Sedert medio 1978 is zelfs sprake van een
stabilisatie en hier en daar wellicht zelfs van
enige daling van het prijsniveau. Dat leidt tot een
meer afwachtende houding bij aspirant-kopers.
Die afwachtende houding is voorts een gevolg van
de lagere nominale inkomensstijging, van de
onzekerheden daaromtrent en van de ongewisheid
van de toekomstige fiscale aftrekbaarheid van de
rentelasten. Ook de afnemende inflatiegraad en het
toenemend aantal anti-speculatiebedingen
beïnvloedt de vraag naar woningen.
Al deze factoren hebben geleid tot meer aarzeling,
niet alleen bij personen die wilden verhuizen van een
goedkopere naar een duurdere eigen woning, maar
ook bij personen die voor het eerst een eigen
woning zouden willen kopen. Ook de binnenlandse
kredietbeperkingsregeling heeft invloed gehad.

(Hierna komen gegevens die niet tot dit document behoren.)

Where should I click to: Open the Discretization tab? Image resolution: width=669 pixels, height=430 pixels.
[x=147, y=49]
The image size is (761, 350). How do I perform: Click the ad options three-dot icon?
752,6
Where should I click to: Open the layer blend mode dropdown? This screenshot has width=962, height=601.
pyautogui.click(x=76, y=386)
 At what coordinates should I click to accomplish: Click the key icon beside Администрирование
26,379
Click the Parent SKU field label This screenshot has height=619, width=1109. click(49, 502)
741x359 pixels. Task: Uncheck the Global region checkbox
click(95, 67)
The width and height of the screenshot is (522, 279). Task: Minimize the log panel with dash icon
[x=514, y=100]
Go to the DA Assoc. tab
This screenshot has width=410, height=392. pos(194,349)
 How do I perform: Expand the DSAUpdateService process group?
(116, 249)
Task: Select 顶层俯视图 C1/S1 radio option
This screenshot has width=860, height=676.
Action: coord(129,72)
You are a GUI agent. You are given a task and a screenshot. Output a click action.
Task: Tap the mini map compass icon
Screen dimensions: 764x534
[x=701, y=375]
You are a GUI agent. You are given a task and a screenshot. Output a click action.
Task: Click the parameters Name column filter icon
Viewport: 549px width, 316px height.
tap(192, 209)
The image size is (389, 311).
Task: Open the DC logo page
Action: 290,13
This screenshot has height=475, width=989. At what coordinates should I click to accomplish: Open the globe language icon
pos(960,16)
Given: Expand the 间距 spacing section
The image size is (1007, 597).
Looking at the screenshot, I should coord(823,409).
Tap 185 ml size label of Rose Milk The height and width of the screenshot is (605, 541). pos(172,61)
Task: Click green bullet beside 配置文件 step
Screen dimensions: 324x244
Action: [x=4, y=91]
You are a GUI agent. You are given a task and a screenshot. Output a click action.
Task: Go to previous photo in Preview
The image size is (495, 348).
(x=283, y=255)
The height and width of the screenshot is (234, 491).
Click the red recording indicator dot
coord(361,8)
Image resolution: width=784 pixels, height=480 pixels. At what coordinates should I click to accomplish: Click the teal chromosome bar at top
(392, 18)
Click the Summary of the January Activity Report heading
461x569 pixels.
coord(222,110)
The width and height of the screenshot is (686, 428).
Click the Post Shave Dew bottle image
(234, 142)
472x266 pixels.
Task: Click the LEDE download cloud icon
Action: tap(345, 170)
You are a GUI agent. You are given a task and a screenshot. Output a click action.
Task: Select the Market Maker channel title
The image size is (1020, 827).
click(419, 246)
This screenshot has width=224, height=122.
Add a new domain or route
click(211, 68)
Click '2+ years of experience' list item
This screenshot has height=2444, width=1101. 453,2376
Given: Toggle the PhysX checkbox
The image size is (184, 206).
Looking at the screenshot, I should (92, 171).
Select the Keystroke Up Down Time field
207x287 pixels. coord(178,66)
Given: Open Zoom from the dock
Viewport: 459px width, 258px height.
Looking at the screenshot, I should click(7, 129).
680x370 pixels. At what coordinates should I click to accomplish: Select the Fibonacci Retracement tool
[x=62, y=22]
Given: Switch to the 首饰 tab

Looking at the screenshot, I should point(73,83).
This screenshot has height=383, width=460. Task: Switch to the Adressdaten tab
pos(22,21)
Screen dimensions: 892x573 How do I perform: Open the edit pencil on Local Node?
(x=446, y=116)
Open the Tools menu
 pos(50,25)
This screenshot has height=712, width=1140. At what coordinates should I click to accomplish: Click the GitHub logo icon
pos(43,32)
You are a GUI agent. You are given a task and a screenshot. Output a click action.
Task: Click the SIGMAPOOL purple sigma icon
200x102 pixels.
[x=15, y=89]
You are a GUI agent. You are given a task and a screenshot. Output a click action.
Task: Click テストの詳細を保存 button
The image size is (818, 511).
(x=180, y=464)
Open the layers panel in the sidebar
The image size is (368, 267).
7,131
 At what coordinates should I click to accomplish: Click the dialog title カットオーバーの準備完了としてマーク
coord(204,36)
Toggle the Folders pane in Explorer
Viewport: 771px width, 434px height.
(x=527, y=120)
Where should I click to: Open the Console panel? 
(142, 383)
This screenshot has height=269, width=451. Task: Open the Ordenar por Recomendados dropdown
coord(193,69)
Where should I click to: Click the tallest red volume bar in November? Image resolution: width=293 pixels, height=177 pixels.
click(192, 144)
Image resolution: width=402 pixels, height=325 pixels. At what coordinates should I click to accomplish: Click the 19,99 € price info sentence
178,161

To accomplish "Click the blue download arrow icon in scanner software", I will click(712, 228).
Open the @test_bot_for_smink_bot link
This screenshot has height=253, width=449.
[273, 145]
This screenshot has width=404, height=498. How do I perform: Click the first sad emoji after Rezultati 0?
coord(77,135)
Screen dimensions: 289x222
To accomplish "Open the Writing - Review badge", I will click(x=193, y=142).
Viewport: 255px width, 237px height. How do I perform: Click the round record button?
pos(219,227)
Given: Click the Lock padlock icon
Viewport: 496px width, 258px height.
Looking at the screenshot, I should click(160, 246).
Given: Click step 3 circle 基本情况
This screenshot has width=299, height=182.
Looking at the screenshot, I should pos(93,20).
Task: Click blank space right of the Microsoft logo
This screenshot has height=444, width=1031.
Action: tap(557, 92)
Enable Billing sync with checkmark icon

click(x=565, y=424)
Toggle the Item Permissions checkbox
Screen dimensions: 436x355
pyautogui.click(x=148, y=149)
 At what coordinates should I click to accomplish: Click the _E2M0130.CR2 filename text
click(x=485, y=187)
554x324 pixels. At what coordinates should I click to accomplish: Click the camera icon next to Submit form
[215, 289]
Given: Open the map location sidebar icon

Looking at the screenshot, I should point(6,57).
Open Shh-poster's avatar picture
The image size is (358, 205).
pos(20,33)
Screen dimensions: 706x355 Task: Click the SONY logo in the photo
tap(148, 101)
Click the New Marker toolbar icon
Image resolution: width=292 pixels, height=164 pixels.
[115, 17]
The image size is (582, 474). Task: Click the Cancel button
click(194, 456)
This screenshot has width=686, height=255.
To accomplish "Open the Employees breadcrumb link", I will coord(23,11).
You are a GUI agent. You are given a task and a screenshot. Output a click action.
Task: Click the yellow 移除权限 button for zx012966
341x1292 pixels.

Voor zover onze banken daartoe gedwongen waren
heeft de noodzakelijke afremming plaatsgevonden
in de kredietverlening aan particulieren,
overeenkomstig de oorspronkelijke prioriteiten
stellingen binnen onze organisatie. Met name ook
bij de specifieke consumptieve kredietvormen was
die invloed merkbaar. Het in de vorm van
persoonlijke leningen verstrekte bedrag was met
f 233 (230) miljoen nauwelijks hoger dan dat van
1977. De populariteit van de persoonlijke lening als
consumptieve kredietvorm neemt af. Wel werd in
het verslagjaar in sterkere mate gebruik gemaakt
van de andere specifieke kredietvormen bij de
Rabobanken waaronder het Doorlopend Krediet en
het Salariskrediet en ook van de bankhypotheek,
die in staat stelt zonder bijkomende kosten de
ruimte in de hypotheekstelling te benutten.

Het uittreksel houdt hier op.